Slade went on a frequently disastrous camping holiday. First, Dave (Bob) got wrongly arrested for being a peeping tom, then Don's (Mark Williams) arse caught fire, and finally Noddy (Vic), Jim (Paul Whitehouse) and Dave were constantly attacked by bees and Don pretended to be a policeman.

Mulligan & O'Hare released two albums, Pancake Day (which earned them a South Bank Show profile, although presenter Melvyn Bragg appeared to be more interested in his bicycle) and Coffee Break.

The Bra Men, Pat Wright & Dave Arrowsmith, got more offended than ever when they appeared on Stars in Their Eyes, and Matthew Kelly (Bob) commented on how well supported they were. They also went to Swiss Toni's Used Cars to buy a car. Upon spotting a convertible, Swiss Toni's comments that "I can picture you... driving along in the summer with your top down" were taken very badly. Swiss Toni would later appear as a major character in The Fast Show.

Some new characters joined them:

Councillors Cox & Evans

Two corrupt, obese, wig-wearing officials for the Aldington On Sea district council. They would try and advertise dodgy products such as "Fun Bins" and "the Service Post" before a flaw in the design would inevitably be revealed, leading to a violent fight, Evans (Bob) accusing Cox (Vic) of being a "fat bastard".

Tom Fun

A perpetually optimistic children's entertainer, played by Vic, who invented cheese along with his friend Mr Grapefruit Drink. He appeared in a Country File spoof detailing his walk along the Eskdale Way and how much drink, "snouts" and snacks he would take with him.

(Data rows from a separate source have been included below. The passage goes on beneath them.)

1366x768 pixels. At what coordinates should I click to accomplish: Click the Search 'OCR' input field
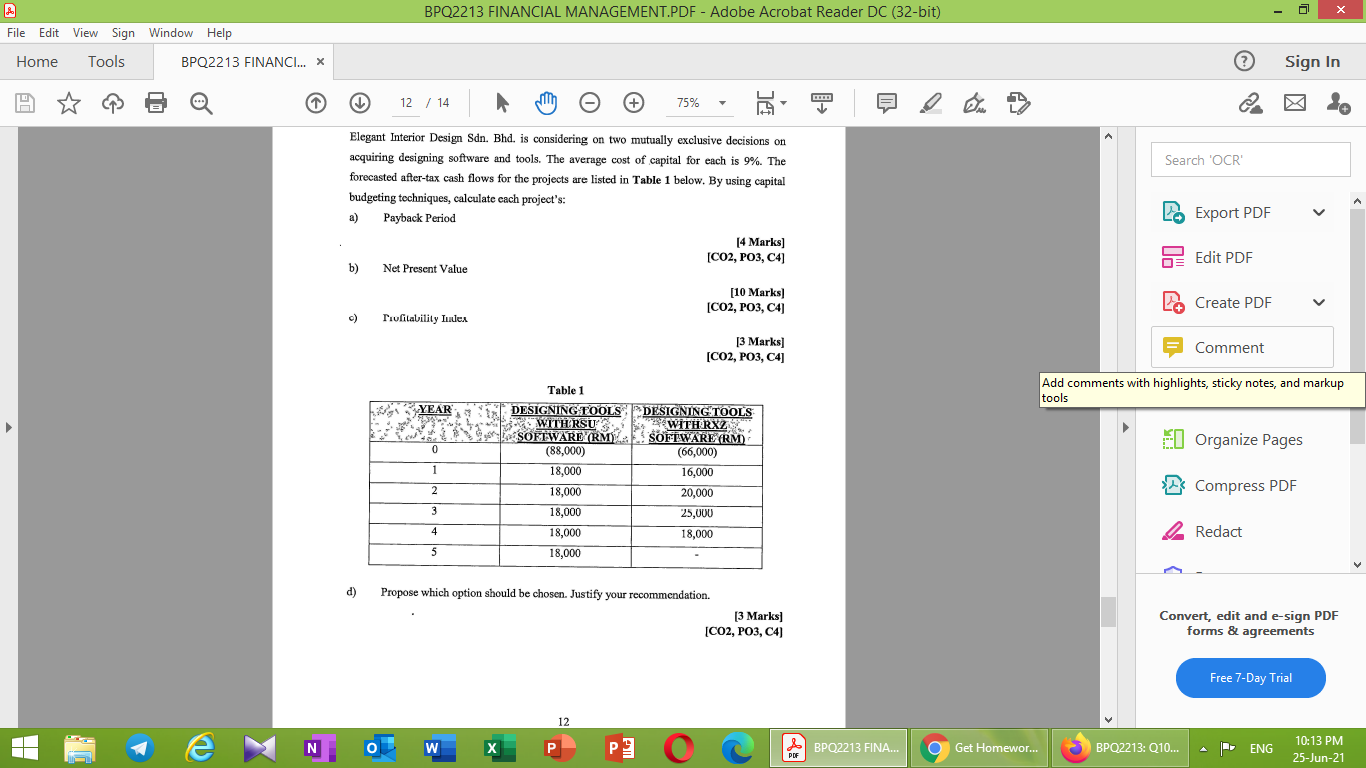click(x=1250, y=159)
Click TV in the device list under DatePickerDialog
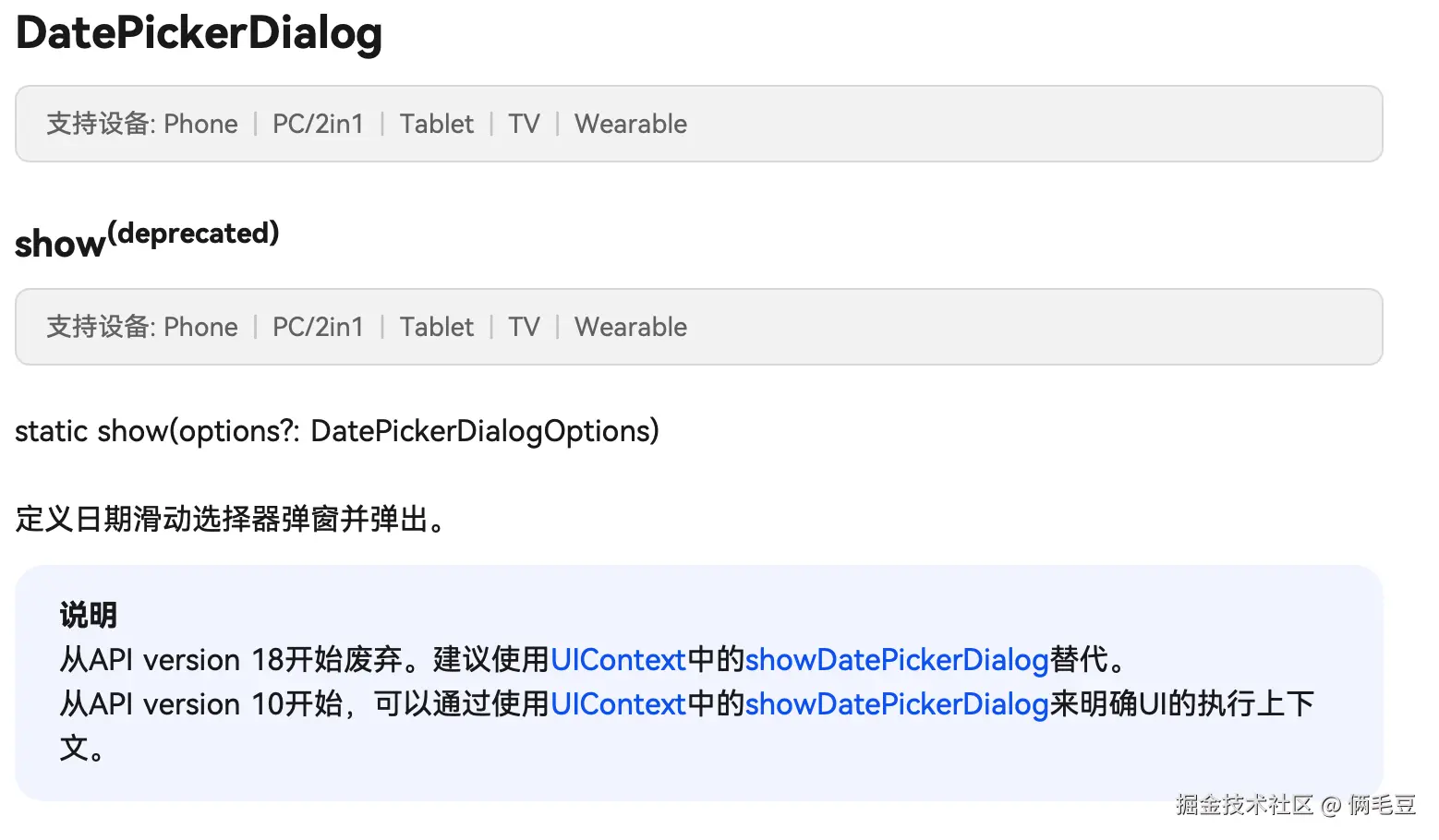This screenshot has width=1439, height=840. coord(524,124)
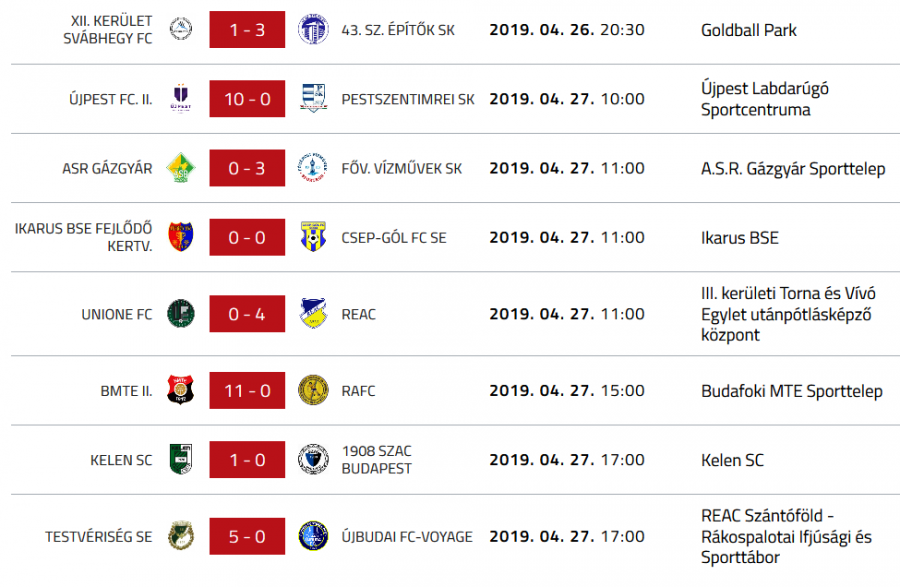Click the 43. Sz. Építők SK crest
The image size is (900, 587).
313,30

Tom Fun would enjoy much more exposure in Reeves & Mortimer's 1999 series, Bang Bang, It's Reeves and Mortimer.

Chris Bell

A scruffy, belligerent Cockney, played by Vic. He first appeared in the Noel's Addicts sketch in series 1 as a man who collected horse-drawn nuts. He later was a guest on Stars in Their Eyes as Rod Stewart, and presented "Chris Bell's Fishing Report" on the Country File spoof, irritating a man trying to fish in a lake by knocking his tackle into the lake and then commandeering the rod before getting shot.

The Stotts

Returning from Vic Reeves Big Night Out, Donald presented This Is Your Life to Davey, who "wrote Jingle Bells", had "recently had a Vesta Curry" and fought in the "Flalakand War" where he went on the task force and ate a number of biscuits. The pair then hosted "Chittle Chattle Chit," where they interviewed Sting, reducing him to hysterics with questions like "If you got an itchy bottom at night, would you rub it on your wife's chin, point your bottom out of the window to blow it off with the breeze, or pick at it with your finger?" This idea of interviewing a guest returned in Bang Bang, It's Reeves and Mortimer.

==Home release==
The first series was released on VHS and included extended versions of the episodes, with approximately 7–10 minutes of new footage. The Smell of Reeves and Mortimer DVD, contains both series and was released by 2 Entertain/Cinema Club in 2006. This DVD release featured the standard BBC broadcast versions. The Series 2 DVD release contains the standard broadcast version with no added material.

A sketch from the first episode of series one, featuring Rebecca Front as Jilly Goolden inhaling gases, was cut from the original PG-rated VHS, possibly to prevent impressionable young viewers from learning an imitable technique. The scene was reinstated for the DVD release, with the episode rated 15 for "inhalant misuse", a higher certificate than other episodes.